Question 6.1 Construct a 2x2 table showing the relationship between time of bleeding and mortality, using the Late Bleeders as the “exposed” group. Calculate the mortality risk ratio form these data.

addmargins(tab.q5(9, 36-9, 18, 41-18, c("Late Bleeders","Early Bleeders"), c("Died","Survived")))

                Disease
Exposure         Died Survived Sum
  Late Bleeders     9       27  36
  Early Bleeders   18       23  41
  Sum              27       50  77

Risk ratio = (9/36) / (18/41) = 0.5694 (lower risk among late bleeders)

Question 6.2 Louis claimed that the two comparison groups were comparable with respect to diet, age, and treatments other than bloodletting. However, if the early bleeders had severe symptoms that caused them to see a physician early in the course of disease, but the late bleeders were less severely ill and saw a physician later in the course of disease, how might this effect the interpretation of the answer to Question 6.1 and any conclusion that you might reach. (Note: In reality, Louis claimed that the two comparison groups had similar severity of symptoms).

If there had been more severely ill patients in the Early Bleeder group, the observed difference in mortality ratio (more in the Early Bleeder) might be explained by the severity of their illness, rather than the exposure status. If that was the case, the severity of illness was associated with both the exposure (blood letting initiation time) and outcome (death), serving as a counfounder.

Question 6.3 The reported mean duration of disease was 17.8 days for the 41 early bleeders and 20.8 days for the 36 late bleeders. Do these data on duration of disease support a benefit from bloodletting? Why or why not?

These data do not give enough information, thus it is inconclusive.

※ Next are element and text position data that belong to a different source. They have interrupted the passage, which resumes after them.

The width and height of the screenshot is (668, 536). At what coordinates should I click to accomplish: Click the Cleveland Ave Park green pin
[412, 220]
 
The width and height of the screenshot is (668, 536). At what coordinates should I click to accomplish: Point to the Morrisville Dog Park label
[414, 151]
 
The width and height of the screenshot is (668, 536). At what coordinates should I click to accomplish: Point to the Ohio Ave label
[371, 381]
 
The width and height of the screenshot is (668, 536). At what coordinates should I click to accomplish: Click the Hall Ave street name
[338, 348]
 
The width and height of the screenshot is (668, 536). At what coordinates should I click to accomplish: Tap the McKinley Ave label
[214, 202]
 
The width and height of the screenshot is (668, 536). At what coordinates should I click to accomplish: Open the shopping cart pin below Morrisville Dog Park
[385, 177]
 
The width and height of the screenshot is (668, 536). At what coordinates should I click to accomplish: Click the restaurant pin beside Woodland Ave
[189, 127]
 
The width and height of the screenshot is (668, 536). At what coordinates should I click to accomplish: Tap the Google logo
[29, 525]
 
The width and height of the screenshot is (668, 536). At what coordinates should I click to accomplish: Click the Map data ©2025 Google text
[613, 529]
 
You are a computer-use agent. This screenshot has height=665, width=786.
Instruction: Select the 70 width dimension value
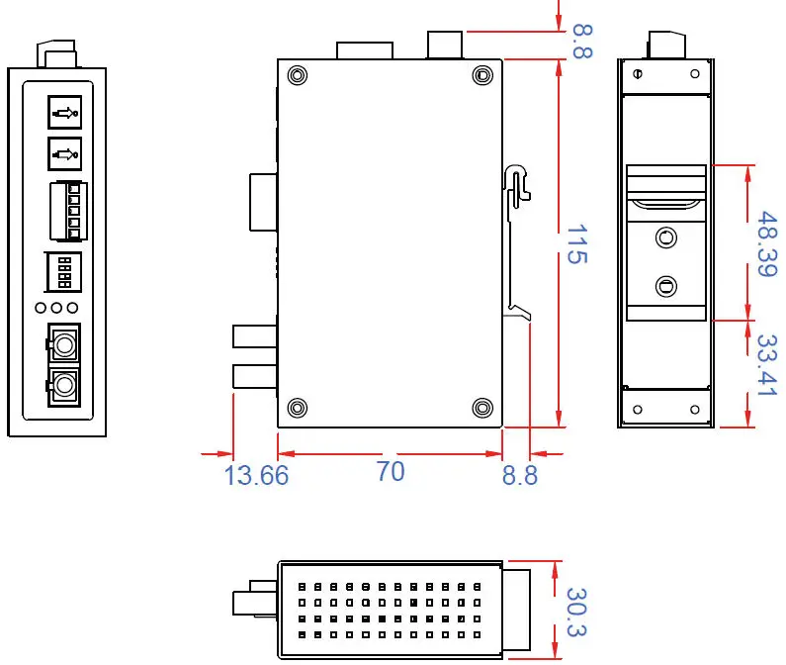pos(391,471)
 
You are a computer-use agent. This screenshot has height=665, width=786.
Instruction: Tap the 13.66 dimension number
pos(256,475)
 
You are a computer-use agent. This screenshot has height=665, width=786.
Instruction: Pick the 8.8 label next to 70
pos(519,475)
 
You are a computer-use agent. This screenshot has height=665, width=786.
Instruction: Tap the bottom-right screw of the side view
pos(482,408)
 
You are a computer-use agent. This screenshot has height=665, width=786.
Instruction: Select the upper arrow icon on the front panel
pos(64,113)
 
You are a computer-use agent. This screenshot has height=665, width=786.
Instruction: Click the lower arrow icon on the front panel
pos(64,153)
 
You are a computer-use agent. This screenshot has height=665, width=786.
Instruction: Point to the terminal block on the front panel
pos(66,211)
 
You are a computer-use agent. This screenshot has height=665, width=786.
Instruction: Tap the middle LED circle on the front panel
pos(56,308)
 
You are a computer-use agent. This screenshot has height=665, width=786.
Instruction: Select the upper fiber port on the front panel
pos(64,345)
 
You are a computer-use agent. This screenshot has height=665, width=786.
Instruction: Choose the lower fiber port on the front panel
pos(64,384)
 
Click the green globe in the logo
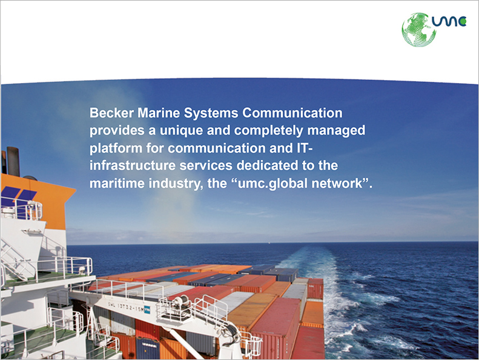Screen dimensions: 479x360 [x=418, y=30]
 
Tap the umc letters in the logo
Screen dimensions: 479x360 [x=449, y=21]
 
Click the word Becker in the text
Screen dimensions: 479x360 [x=111, y=113]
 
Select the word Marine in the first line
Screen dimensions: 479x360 [x=159, y=113]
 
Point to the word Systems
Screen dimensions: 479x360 [x=211, y=113]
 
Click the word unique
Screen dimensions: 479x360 [x=182, y=131]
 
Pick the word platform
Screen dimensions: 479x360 [x=116, y=148]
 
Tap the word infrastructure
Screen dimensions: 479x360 [x=133, y=165]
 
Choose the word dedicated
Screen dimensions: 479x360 [x=267, y=165]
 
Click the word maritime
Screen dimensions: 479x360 [x=117, y=183]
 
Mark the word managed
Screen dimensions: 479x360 [x=336, y=131]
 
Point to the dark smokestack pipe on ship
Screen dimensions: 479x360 [x=13, y=161]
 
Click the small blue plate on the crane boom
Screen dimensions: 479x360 [x=147, y=309]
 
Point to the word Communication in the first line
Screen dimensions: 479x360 [x=292, y=113]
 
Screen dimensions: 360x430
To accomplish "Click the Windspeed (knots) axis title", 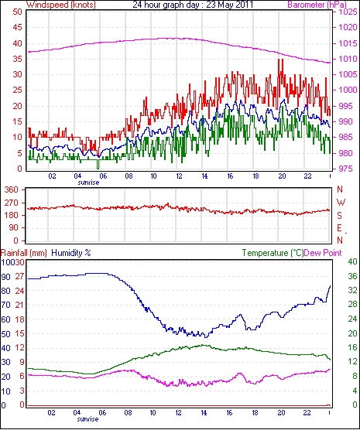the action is [61, 5].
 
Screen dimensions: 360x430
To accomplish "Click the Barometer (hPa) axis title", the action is [317, 5].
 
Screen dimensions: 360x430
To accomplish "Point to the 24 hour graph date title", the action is [193, 5].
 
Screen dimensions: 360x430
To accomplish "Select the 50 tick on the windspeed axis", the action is [17, 12].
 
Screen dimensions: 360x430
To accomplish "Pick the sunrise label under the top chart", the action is [88, 182].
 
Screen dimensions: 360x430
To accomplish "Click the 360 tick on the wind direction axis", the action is [12, 189].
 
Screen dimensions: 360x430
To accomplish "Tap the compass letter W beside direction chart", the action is [341, 203].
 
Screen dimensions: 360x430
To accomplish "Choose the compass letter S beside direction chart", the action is [339, 216].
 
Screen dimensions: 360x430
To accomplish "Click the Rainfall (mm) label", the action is [23, 253].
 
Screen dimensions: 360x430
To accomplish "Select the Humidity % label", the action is [71, 253].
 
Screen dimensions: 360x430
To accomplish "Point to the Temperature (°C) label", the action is [273, 253].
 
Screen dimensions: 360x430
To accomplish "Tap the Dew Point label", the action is [323, 253].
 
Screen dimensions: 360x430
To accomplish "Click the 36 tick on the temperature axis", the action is [352, 276].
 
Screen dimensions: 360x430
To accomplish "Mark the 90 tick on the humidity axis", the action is [5, 277].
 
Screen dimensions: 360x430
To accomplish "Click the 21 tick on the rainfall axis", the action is [19, 305].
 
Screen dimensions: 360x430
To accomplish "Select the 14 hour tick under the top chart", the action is [204, 176].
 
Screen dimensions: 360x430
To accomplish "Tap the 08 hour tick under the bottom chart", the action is [128, 412].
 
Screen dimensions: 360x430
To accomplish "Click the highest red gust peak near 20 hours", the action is [279, 60].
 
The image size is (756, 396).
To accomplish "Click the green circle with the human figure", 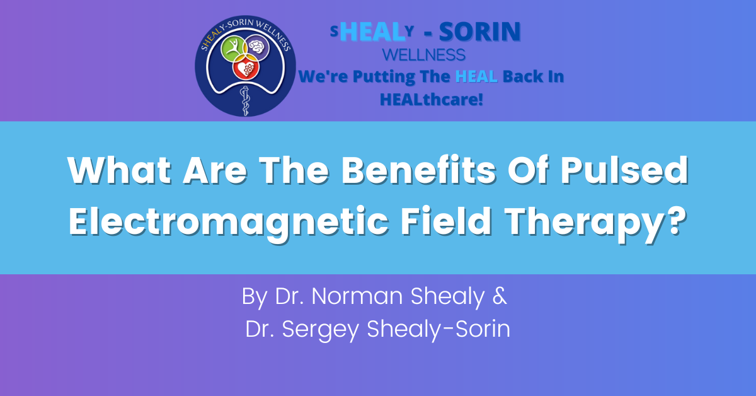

These data are really time-to-death data with censoring by cure. Thus, short duration may mean a severe disease that killed a patient or a mild disease in which the patient was cured early. Without combining the time variable with the outcome variable and doing survival analysis, it is not possible to fully utilize these data. However, in this particular case, the shorter mean duration of the 41 early bleeders probably mean early death among 18 people who ultimately died.

As a matter of fact, if survival analysis is performed on the original data (manually reproduced from J Clin Epidemiol. 1996 Dec;49(12):1327-33.), The late bleeders show better survival, indicating the shorter mean disease duration among the early bleeders was indeed due to early death.

Data also available at :http://www.epidemiology.ch/history/louis.htm

blood.letting <- read.table(header = TRUE,
text = "start.letting duration n.times.letting death age
1 10 3 0 NA
1 12 2 0 NA
1 14 2 0 NA
2  7 3 0 NA
2 10 2 0 NA
2 12 2 0 NA
3 19 3 0 NA
3 29 3 0 NA
3 20 2 0 NA
3 20 NA 0 NA
3 16 3 0 NA
3 17 4 0 NA
4 19 3 0 NA
4 12 2 0 NA
4 15 2 0 NA
4 22 4 0 NA
4 12 4 0 NA
4 21 2 0 NA
4 25 3 0 NA
4 28 4 0 NA
4 40 2 0 NA
4 16 2 0 NA
4 12 4 0 NA
5 28 2 0 NA
5 17 3 0 NA
5 40 2 0 NA
5 13 2 0 NA
5 21 2 0 NA
5 13 2 0 NA
6 13 1 0 NA
6 16 2 0 NA
6 23 3 0 NA
6 35 5 0 NA
6 17 2 0 NA
7 24 2 0 NA
7 12 4 0 NA
7 19 2 0 NA
7 18 2 0 NA
7 15 2 0 NA
7 27 2 0 NA
8 19 2 0 NA
8 12 1 0 NA
8 18 1 0 NA
8 20 3 0 NA
8 13 2 0 NA
8 21 2 0 NA
9 35 1 0 NA
9 11 2 0 NA
9 17 2 0 NA
9 30 3 0 NA
1 6 5 1 18
2 53 5 1 65
2 12 3 1 69
2  8 2 1 65
2 12 1 1 55
2 17 7 1 75
3  4 1 1 57
3 16 2 1 54
3  6 3 1 30
3  6 4 1 47
3 47 2 1 75
3 11 4 1 45
4 29 2 1 19
4 29 4 1 46
4 12 1 1 85
4 15 3 1 37
4 17 1 1 67
4 20 3 1 22
5 16 4 1 58
5  8 2 1 63
5  9 4 1 24
6 62 4 1 20
6 10 2 1 40
6 29 3 1 24
7 20 2 1 68
8 25 1 1 40
9 22 1 1 50")

blood.letting <- within(blood.letting, {
        late.bleeder <- start.letting >= 5
})

## layout(matrix(c(1:2), ncol = 2))

## Time to death
survplot(survfit(Surv(duration, death == 1) ~ late.bleeder,
         data = blood.letting), label.curves=list(keys = 1:2),
         n.risk = TRUE, time.inc = 10, conf = "none")

plot of chunk unnamed-chunk-25


## In fact, if the graph is plotted for time to cure (death as censoring), these two groups show similar curves.
## Time to cure
## survplot(survfit(Surv(duration, death == 0) ~ late.bleeder,
##          data = blood.letting), label.curves=list(keys = 1:2),
##          n.risk = TRUE, time.inc = 10, conf = "none",
##          fun = function(x) 1 - x, ylab = "Cumulative Cure Probability")

All computations were carried out with R 2.15.1 (optional R packages used: plyr, rms, meta, epiR).